(dal greco
peripatetikós, der. di
peripatós:
passeggiata). Relativo alla scuola filosofica aristotelica, i cui membri si
intrattenevano a discutere nel Peripato. ║ Di cosa che si fa passeggiando.
• Filos. -
Scuola p.: dopo la morte di Aristotele (322 a.C.),
già con lo scolarcato di Teofrasto fecero ingresso nel Peripato le
scienze naturali, le analisi e le classificazioni dei fatti particolari, il
gusto della ricerca empirica, a discapito delle scienze teoretiche e della
dimensione puramente speculativa. Nel III sec. il Peripato, sotto lo scolarcato
di Lico, diventò una scuola di retorica e di grammatica.

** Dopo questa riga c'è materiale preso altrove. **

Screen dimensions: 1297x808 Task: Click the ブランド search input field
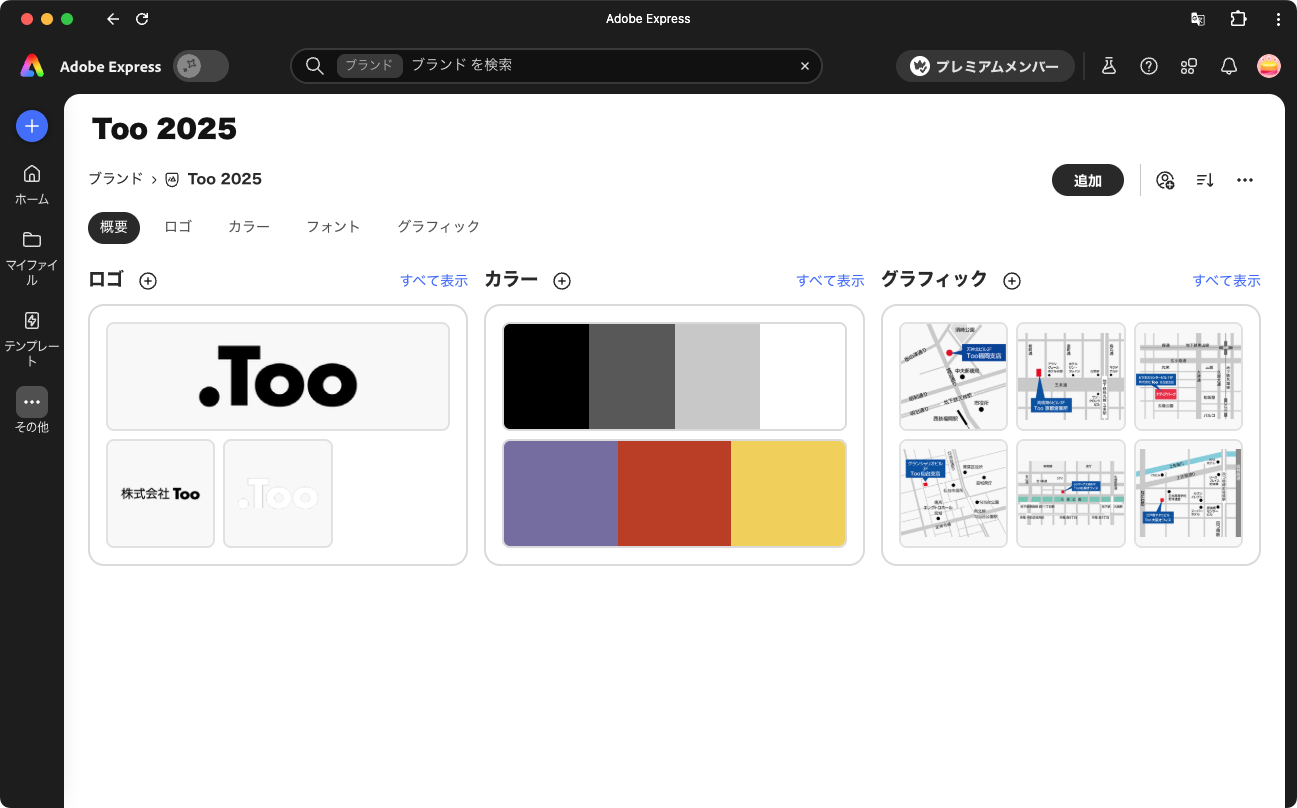pos(600,66)
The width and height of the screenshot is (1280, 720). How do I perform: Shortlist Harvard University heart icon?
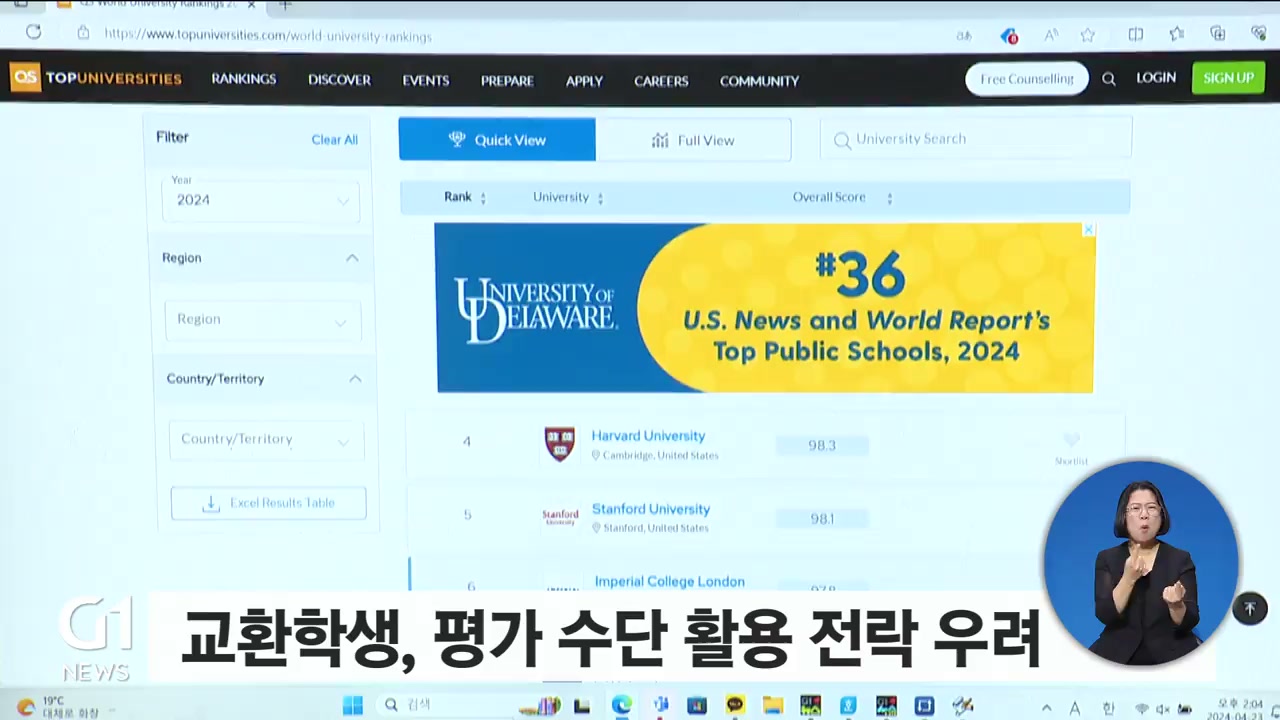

Interessi
prevalentemente naturalistico-eruditi ebbero Teofrasto, Eudemo, Aristosseno di
Taranto, Dicearco di Messina, Clearco di Soli. La dispersione del pensiero
più propriamente teoretico di Aristotele va spiegata anche con il destino
degli scritti aristotelici. Mentre i dialoghi continuarono ad avere larga
diffusione, i trattati di scuola conobbero, fra il III e I sec. a.C., un oblio
quasi completo. Infatti Teofrasto, morendo, affidò la biblioteca che
conteneva tutte le opere non pubblicate di Aristotele a Neleo di Scepsi, che la
trasferì in Asia Minore, lasciandola poi ai suoi eredi; costoro, per
evitare che i manoscritti cadessero nelle mani dei re Attalidi, li nascosero in
una cantina, dove rimasero fino a che un bibliofilo, Apellicone, li
riportò ad Atene. Nell'86 a.C. furono confiscati da Silla e affidati, a
Roma, al grammatico Tirannione. Un'edizione completa e ordinata di questi
scritti fu fatta solo nel I sec. a.C. da Andronico di Rodi (decimo successore di
Aristotele). Il Peripato, dunque, rimase privato per molto tempo di quella
produzione aristotelica consistente negli appunti e nel materiale delle lezioni,
che conteneva il messaggio più profondo e speculativo del maestro.
L'età ellenistica conobbe quasi esclusivamente le opere che Aristotele
aveva pubblicato; così, il Peripato non fu in grado di esercitare un
influsso filosofico di rilievo rispetto alle altre scuole del tempo.